[Start Text provided]

How did you measure the changes to the Pot? Because you can always go lower. If you went the wrong way though you just went higher.


#6

Also you could try a small heat sink.
Like http://www.dipmicro.com/store/HSINK220D


#7

what is the model # of the NEMA 17’s?


#8

in the original message I gave the specs for both motors. neither is nema17.

Currently trying DM320T drivers, which let me limit the total amp throughput. I will also be adding the DC-DC converter to get 12v down to ~6v, as the motors demand.


#9

Well you didn’t mention the 12V. There’s your problem.


#10

It wasn’t a problem before. For example, I run these

at 12v in the same robot and they don’t get hot, but the rated voltage is 3v.


#11

Running them overspec is obviously going to generate more heat; but as far as why the 23s are within reason vs the 17’s not…

You are likely dumping the same amount of power into a much smaller volume and a lot less surface area to dissipate heat. Is there a good reason you are running them overspeced; do they not produce enough torque?

You said you ran 23’s in the same robot, but the robot seems to be form-fitting do your nema17’s, does that mean they ran outside of the containers and stuck out the sides? If so that would provide more area to cool. Even if not, it still has more surface area to cool. Each side has ~54% of the surface area on the nema 17, assuming the same depth of motor.

If you absolutely need to run these in this configuration and can’t fit aircooling, you might want to consider coolant lines; though I imagine that increases the complexity of your model significantly and increases the BOM.

Really all I can contribute based on your statements is that you have FAR less surface area for similar power drain.


#12

Continuing adventures… somehow I killed one output channel on this sainsmart driver. So I guess at VHS tonight I’ll be decyphering how to run a DM320T, which doesn’t work as easily as I’d hope.

My arm’s motors are now:

I’m looking for a solution to power all of these and the drivers and the RUMBA (5v logic). 7 separate power supplies seems like overengineering…no? What say you?


#13

If you want my honest opinion, seems like under-engineering :wink:

Is there a reason you are running so many different voltages to your motors? is this to-spec or just what you’ve found works given you were over-driving them earlier?


#14

Sorry; just realizing those were links. not sure on all the voltages, is there a reason you chose those motors?

Is that why you were overdriving some earlier to run them all on one set of rails?


#15

Those are the rated voltages on each motor’s page. I can run the nema23 and nema17s at 12v and they barely warm up. The 14 and the 08 are the problem.

[End Text provided]
[Start Raw data]

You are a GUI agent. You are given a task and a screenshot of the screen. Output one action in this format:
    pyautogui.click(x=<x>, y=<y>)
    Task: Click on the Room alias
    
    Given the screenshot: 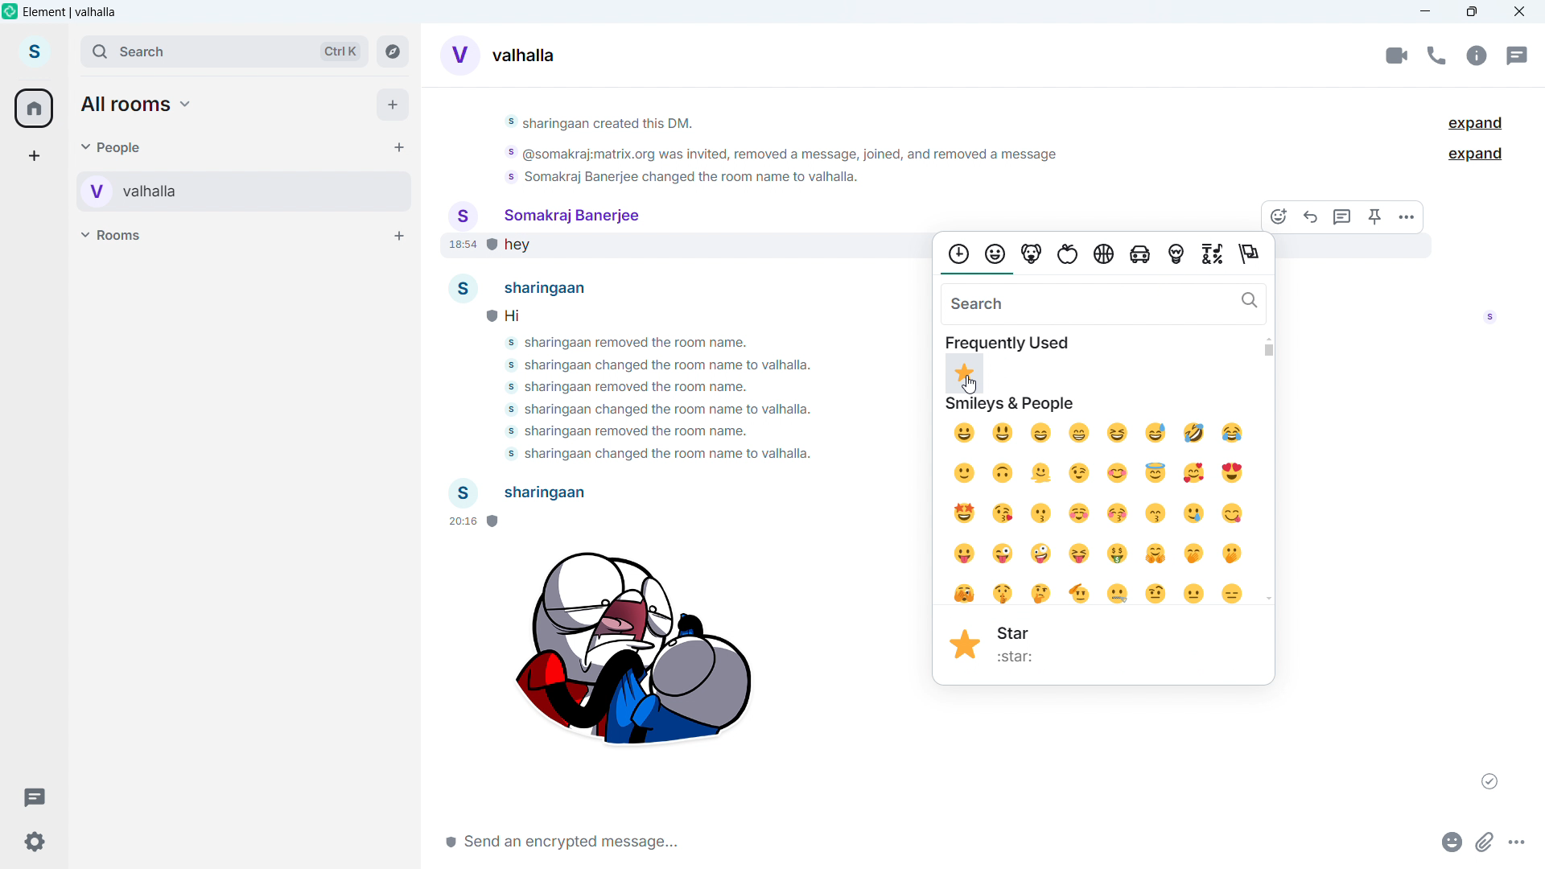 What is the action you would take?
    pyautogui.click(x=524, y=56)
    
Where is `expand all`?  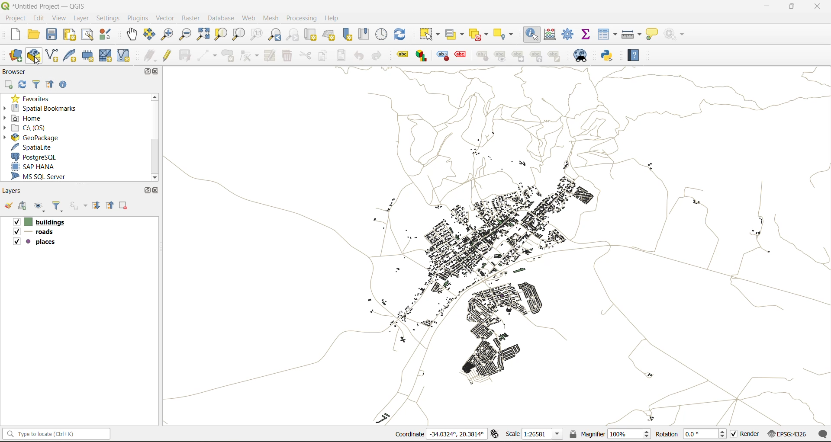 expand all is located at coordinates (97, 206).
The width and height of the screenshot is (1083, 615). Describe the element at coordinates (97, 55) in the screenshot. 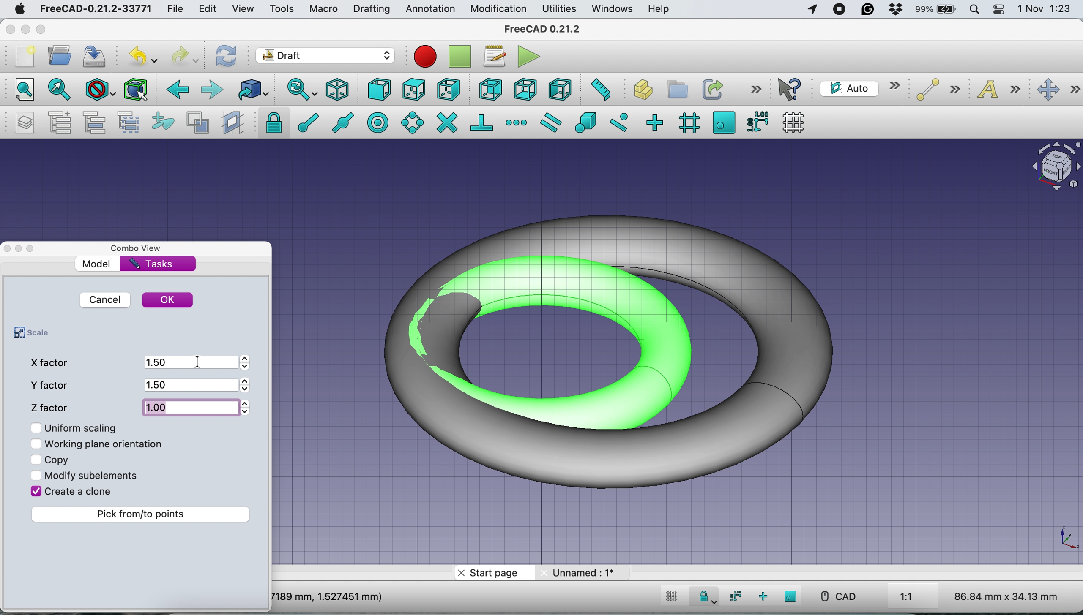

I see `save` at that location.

[End Raw data]

__The problem__: Write the next part of the stepper motor forum thread, picking up after its final post. The entries are separate from the stepper motor forum thread.

__Reply to the task__:
I have some LM2596 DC-DC voltage adjusters w/o heatsinks. says it can handle 2a max each. I wonder if I can use one for each of the smaller motors, down to 6v.


#16

I’m amazed at the voltage disparity; yeah; dc to dc seem reasonable. At least for the 14 and 8 there seems to be plenty of headroom.

are your amp ratings all constant amp or peak?


#17

don’t take my word for it, check the data sheets. I hope for peak?


#18

Well realize that the smaller the motors the smaller and more compact the copper coils inside. And they have to distribute the heat to a smaller area. Ergo heat builds up more quickly then can be dissipated.

Also remember how steppers work. The magnetic field moves the motors only one step then it holds it there with magnetic force. Which gets converted to heat. a LOT of heat.

So actually a stepper motor produces less heat the more the motor moves. Not more.

So to reduce the heat build up dissipate the heat better or step down the current being used to hold the motor in position.

You can actually deactivate the motor in code when its not turning, but then you lose the ability to hold the arm in position.


#19

Everything you say is true… my question was “will the LM2596 drivers work to power the steppers?” If they won’t, what would you do in my place?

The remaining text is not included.